SP 1 Flight School Manager Sarah Oberman teaches kids ages 12 to 16 the various parts of an airplane and how to use them during the Summer Aviation Academy in Camarillo.

The sky is the limit

Future pilots get their heads in the clouds this summer in Camarillo

By Danielle Brubaker 06/28/2012

Here’s a great opportunity to get kids’ feet off the ground this summer. On June 20, Channel Islands Aviation of Ventura County hosted its first-ever Summer Aviation Academy, for kids age 12 to 16. The program will continue throughout the summer and is held at the Camarillo Airport, located at 305 Durley Ave.


The three half-day sessions (Wednesday thru Friday) will consist of both classroom lectures and hands-on activities. Teens will learn the parts of an airplane and their functions, how to pre-flight an airplane and how radio communication works, air traffic control, N-numbers and the phonetic alphabet.


They will also learn to navigate and read an aviation map, complete a 30-minute log in a flight simulator, tour the control tower, and physically fly one of the planes, with an instructor present. Throughout the summer, there will also be guest speakers coming in to talk to the students, such as a pilot from Virgin America airlines.


The idea to host this summer aviation academy sprang from the law that commercial pilots must retire from flying at the age of 65.


“There is a forecast that by the year 2029, there will be a worldwide demand for approximately 500,000 pilots, so this generation will, hopefully, be a solution to that problem because they are the ones who will keep the aviation industry alive,” Flight School Manager Sarah Oberman said.


Many of this country’s senior pilots, from the baby boomer era, have begun turning 65 and will be retiring.


“Since a third of the work force is set to retire in the next five to 10 years, it will be difficult to find pilots to fly airliners and private aircraft, and will also affect flight schools, such as Channel Islands Aviation, and make it hard for us to find flight instructors,” Oberman said.
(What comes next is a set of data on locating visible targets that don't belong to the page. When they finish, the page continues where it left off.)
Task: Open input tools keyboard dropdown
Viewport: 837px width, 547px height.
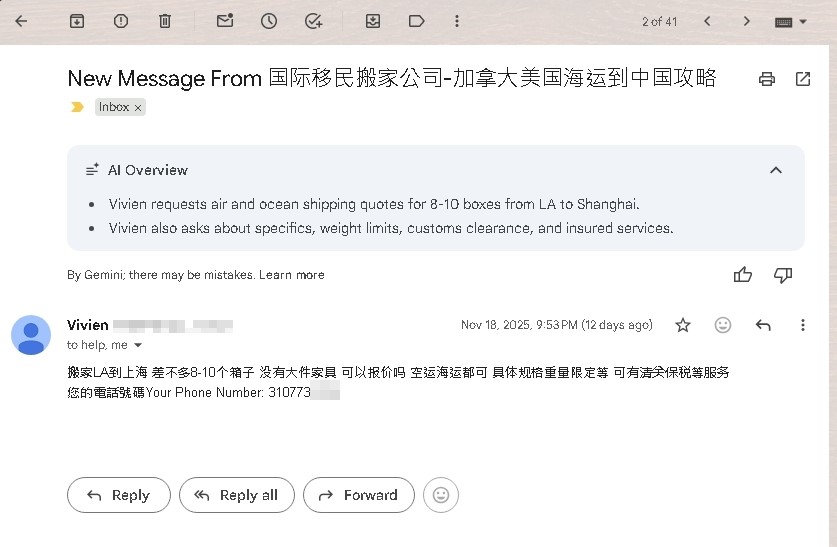Action: (x=790, y=21)
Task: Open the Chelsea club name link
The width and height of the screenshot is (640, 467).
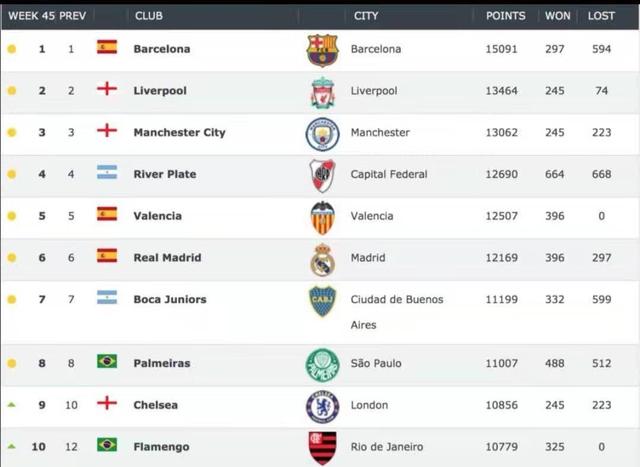Action: 156,405
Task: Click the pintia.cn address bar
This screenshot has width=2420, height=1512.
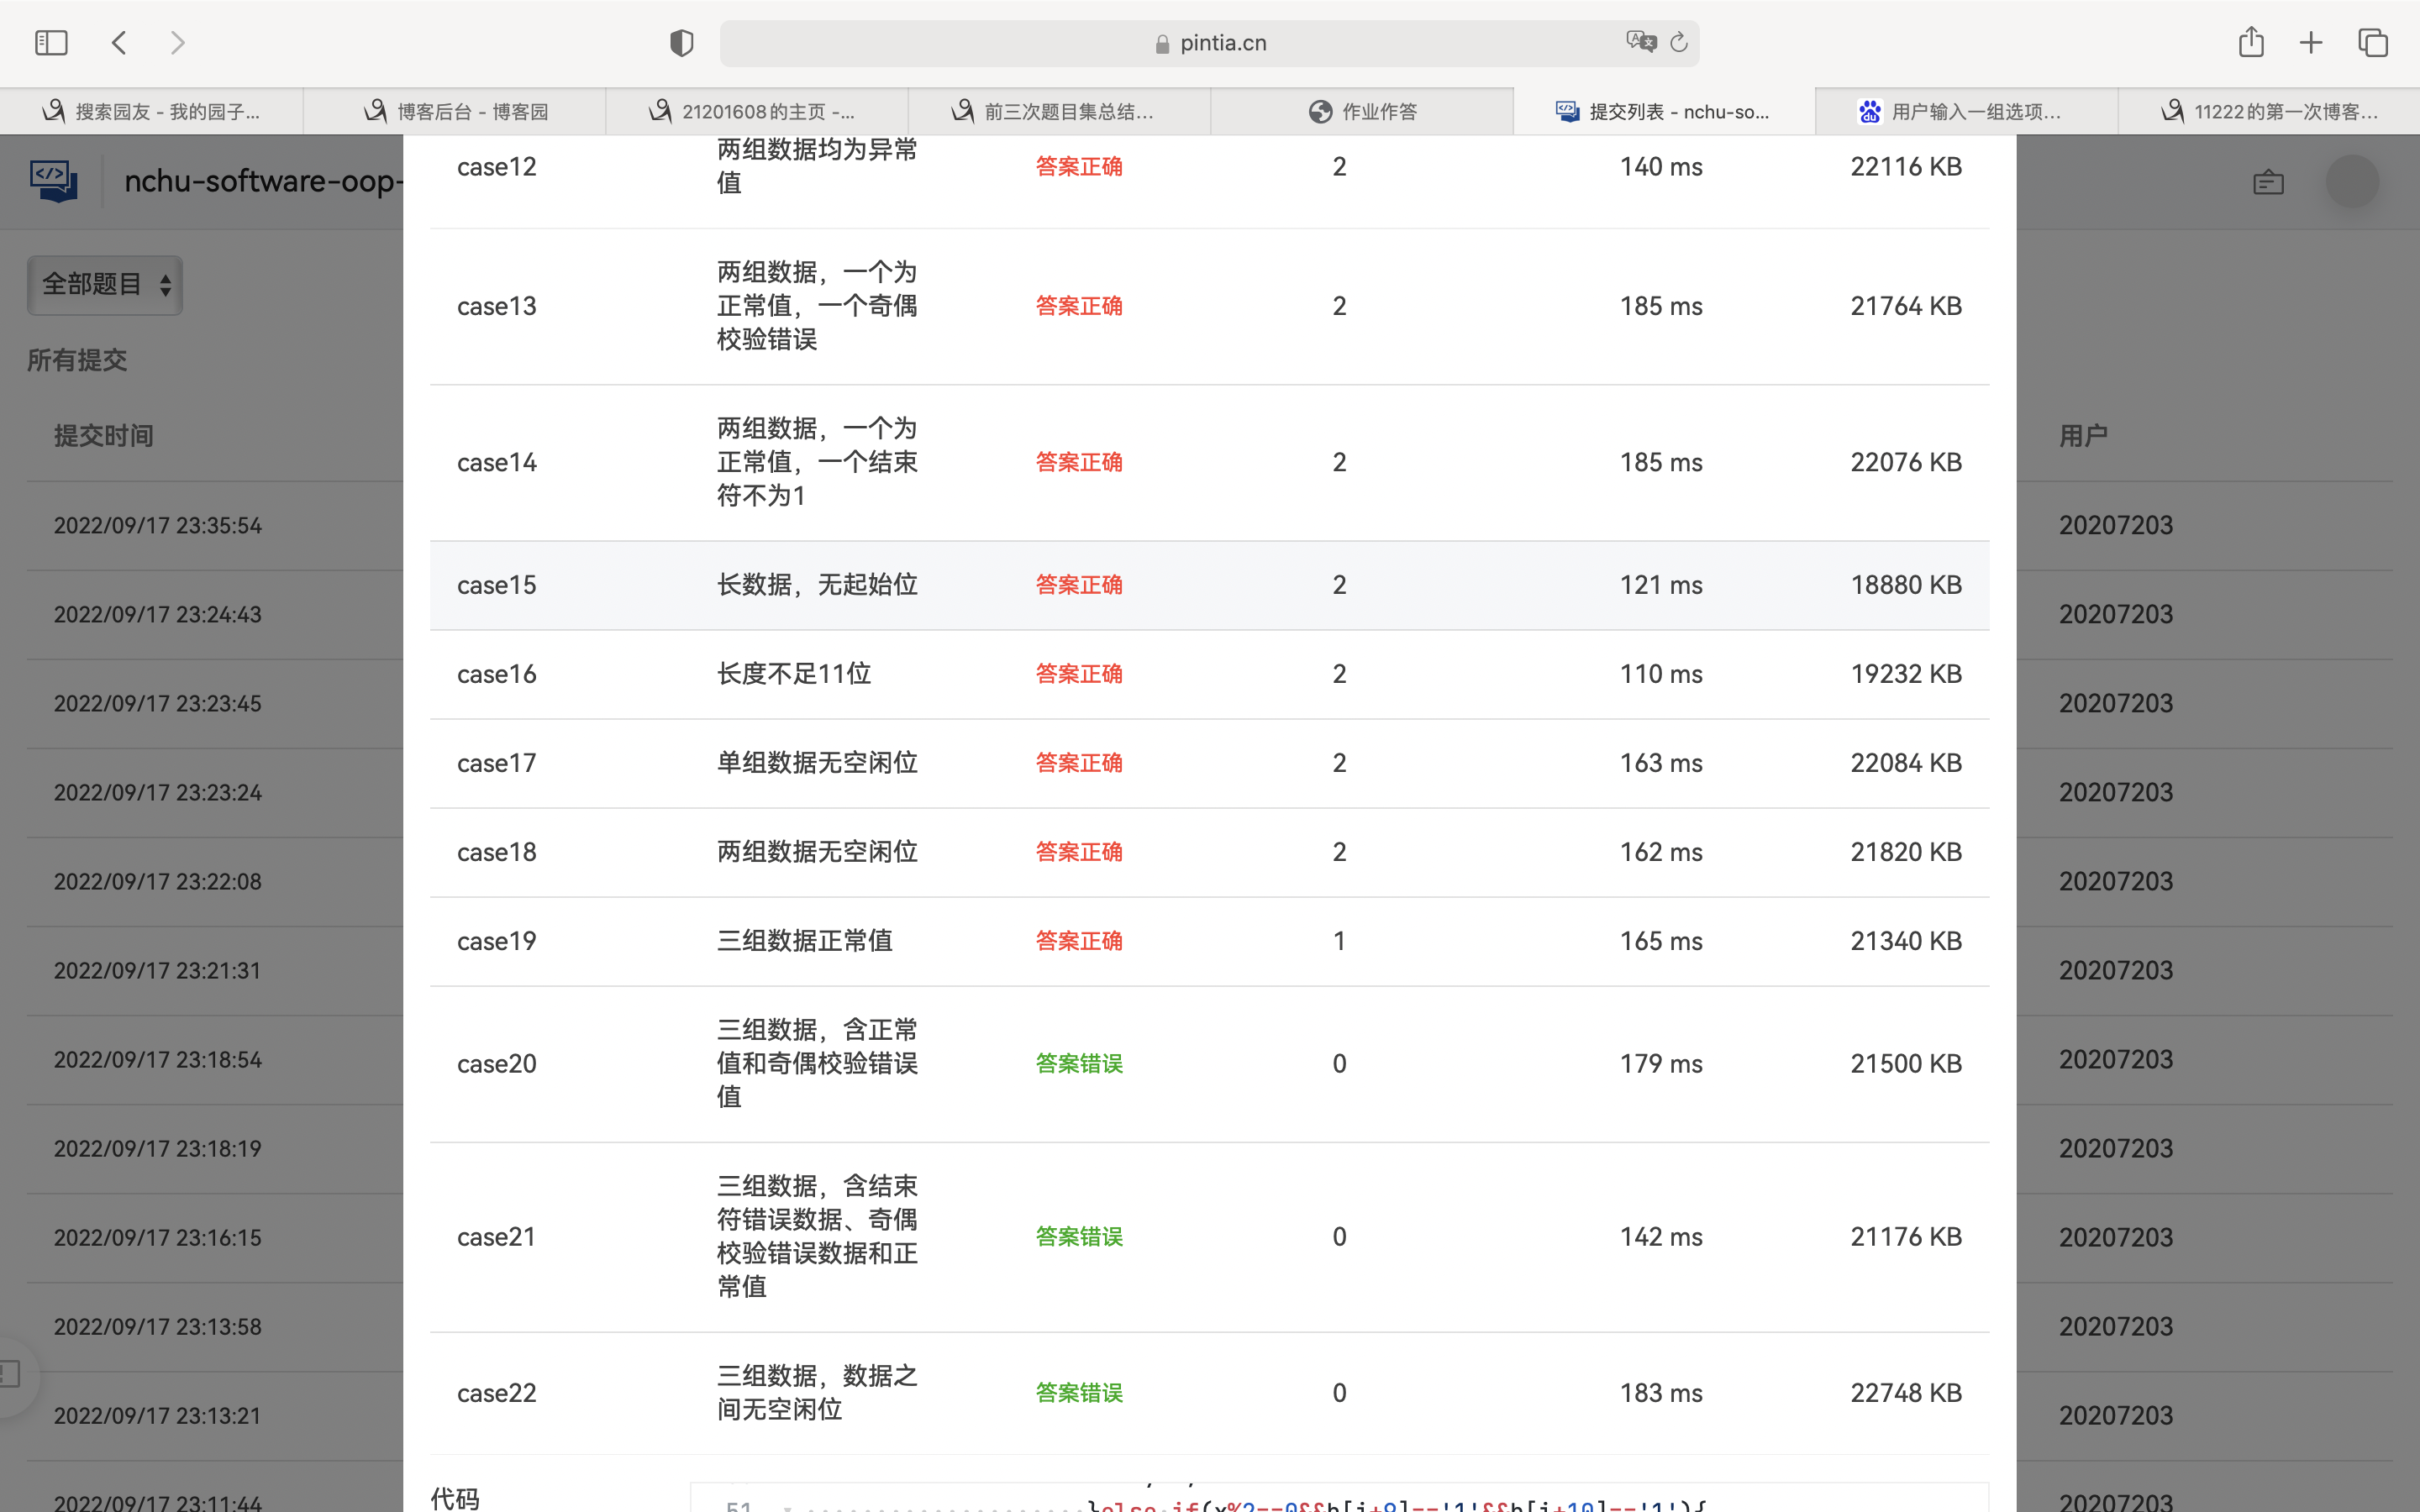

Mike Lozano, the chief flight instructor for the program, has worked for Channel Islands Aviation since 2005 and has been a flight instructor since 1998. According to Lozano, pilots only make up .019 percent of the United States population, and in the last decade, world population has increased, but the number of pilots has decreased.


Thus, the need to educate teens about airplanes and aviation careers developed into the call for a summer program here in Ventura County, one that is not only informational and interactive, but challenging as well.


“We build fences around airports for certain reasons, but it sort of sets up this physical, as well as a psychological, barrier that flying is not for everyone, but actually it is. Anyone can be a pilot if they’re willing to put in the hours and the work,” Lozano said.


Adam Sortomme, 16, of Newbury Park, has big dreams of becoming a pilot and getting his license to fly.


“I want the experience of doing as much as I possibly can in life, and I think learning to fly planes is a cool way to do that. So far in this program, I’ve learned a lot more than I thought I would,” Sortomme said.


On June 22, local teens flew a Cessna 172 Skyhawk airplane through the Camarillo skies.


“I loved it. When I was flying, I felt powerful, like I could do anything. Nothing could touch me or hurt me,” said Nick Mauzey, 14, of Newbury Park.


Another Newbury Park resident, 15-year-old Gary Baylis, had so much fun this week that he wouldn’t mind spending next summer in a plane as well.


“The academy this week was excellent. I learned so much. My favorite parts were the simulator and flying the plane. I would love to do this academy again,” Baylis said.


Lozano believes the program has been very successful so far.

 
“The kids are asking good questions, they’re paying attention and seem interested in learning all that they can this summer,” Lozano said.


Oberman is encouraged by how many young people are interested in aviation.


“It proves that this industry really does have a future,” Oberman said.


Oberman said that he hopes this summer academy will evolve into a youth aviation club during the regular school year, where teens can come one Saturday each month.


This summer course costs $249 per student and an additional $99 for extra flight lessons.